Average review score:

a remarkable and devastating compendium
Helpful Votes: 3 out of 3 total.
Review Date: 2005-12-15
"There is very little to eat. Very little to wear. Papa just doesn't get a job. He has no permanent job. Before the leak, he used to work on a boring machine. Now he cannot work on that machine.

"Carbide must be punished. Take them to the police station. Then hit them and then jail them--those Carbide fellows. I can't play. I am weak. My hands and legs ache when I run. I get breathless soon.
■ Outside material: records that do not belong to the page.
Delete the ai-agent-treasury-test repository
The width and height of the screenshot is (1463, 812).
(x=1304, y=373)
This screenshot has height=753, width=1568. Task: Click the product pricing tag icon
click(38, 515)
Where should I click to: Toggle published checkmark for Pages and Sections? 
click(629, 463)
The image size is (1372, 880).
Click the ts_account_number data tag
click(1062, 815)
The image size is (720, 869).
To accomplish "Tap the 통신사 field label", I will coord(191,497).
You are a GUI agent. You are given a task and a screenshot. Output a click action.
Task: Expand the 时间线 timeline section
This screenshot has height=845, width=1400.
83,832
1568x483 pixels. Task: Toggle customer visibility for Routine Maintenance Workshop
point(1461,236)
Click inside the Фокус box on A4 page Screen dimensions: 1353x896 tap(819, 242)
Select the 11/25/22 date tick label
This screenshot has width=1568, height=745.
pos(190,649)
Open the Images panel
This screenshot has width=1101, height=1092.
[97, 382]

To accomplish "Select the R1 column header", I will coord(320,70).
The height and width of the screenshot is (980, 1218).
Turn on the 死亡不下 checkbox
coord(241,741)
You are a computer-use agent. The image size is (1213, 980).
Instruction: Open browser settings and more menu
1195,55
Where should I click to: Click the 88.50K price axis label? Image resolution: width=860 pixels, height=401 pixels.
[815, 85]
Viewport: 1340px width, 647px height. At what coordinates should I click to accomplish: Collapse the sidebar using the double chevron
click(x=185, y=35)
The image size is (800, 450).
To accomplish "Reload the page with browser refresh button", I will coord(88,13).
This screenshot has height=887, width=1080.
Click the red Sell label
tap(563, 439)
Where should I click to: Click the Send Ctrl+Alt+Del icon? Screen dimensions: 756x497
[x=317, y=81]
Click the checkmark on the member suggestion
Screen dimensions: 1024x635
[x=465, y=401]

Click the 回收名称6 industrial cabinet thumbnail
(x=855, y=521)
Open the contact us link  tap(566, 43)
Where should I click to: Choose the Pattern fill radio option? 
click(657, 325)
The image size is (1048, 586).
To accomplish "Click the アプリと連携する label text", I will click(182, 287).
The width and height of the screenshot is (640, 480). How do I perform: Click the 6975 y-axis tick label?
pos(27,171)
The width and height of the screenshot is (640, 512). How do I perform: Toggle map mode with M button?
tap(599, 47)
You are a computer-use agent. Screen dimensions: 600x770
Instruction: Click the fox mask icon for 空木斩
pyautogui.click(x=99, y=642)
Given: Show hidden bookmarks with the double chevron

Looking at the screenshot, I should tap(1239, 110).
If I run I fall down immediately."

So said Suresh, an eight-year old student from the city of Bhopal, India, in the aftermath of the December 2-3, 1984 leakage of 80,000 pounds of methyl isocyanate (MIC, an ingredient of the pesticide Sevin) from the Union Carbide plant that killed up to 10,000 overnight. Children have an uncanny sense of truth-telling.

So, too, does the Bhopal Reader, a remarkable and devastating compendium of primary and secondary sources on the disaster. It reprints the charge sheet, arrest warrant, and bail bond for then-Carbide Chair Warren Anderson. Although he was indeed taken to a police station, he was not jailed, and both Mr. Anderson and Union Carbide have been pronounced "absconders" by Indian courts for failing to this day to appear to face charges of culpable homicide, the equivalent of manslaughter in the US. "Those Carbide fellows" have never fully faced the consequences for their role in the disaster, while Suresh (if she survived) and her fellow Bhopal residents live every day with the consequences, which include contaminated water and soil and inadequate medical attention.

The book brings the issue very close to the present, as it also reprints the January 6, 2005 order from the Bhopal Chief Judicial Magistrate asking Dow Chemical (ticker: DOW), which acquired Union Carbide in 2001, to present the absconders. Ward Morehouse, one of the book's editors, is asking Dow the same question today at its annual meeting, appearing as a representative of socially responsible investment (SRI) firm Boston Common Asset Management to read a letter that the company has failed to respond to before now.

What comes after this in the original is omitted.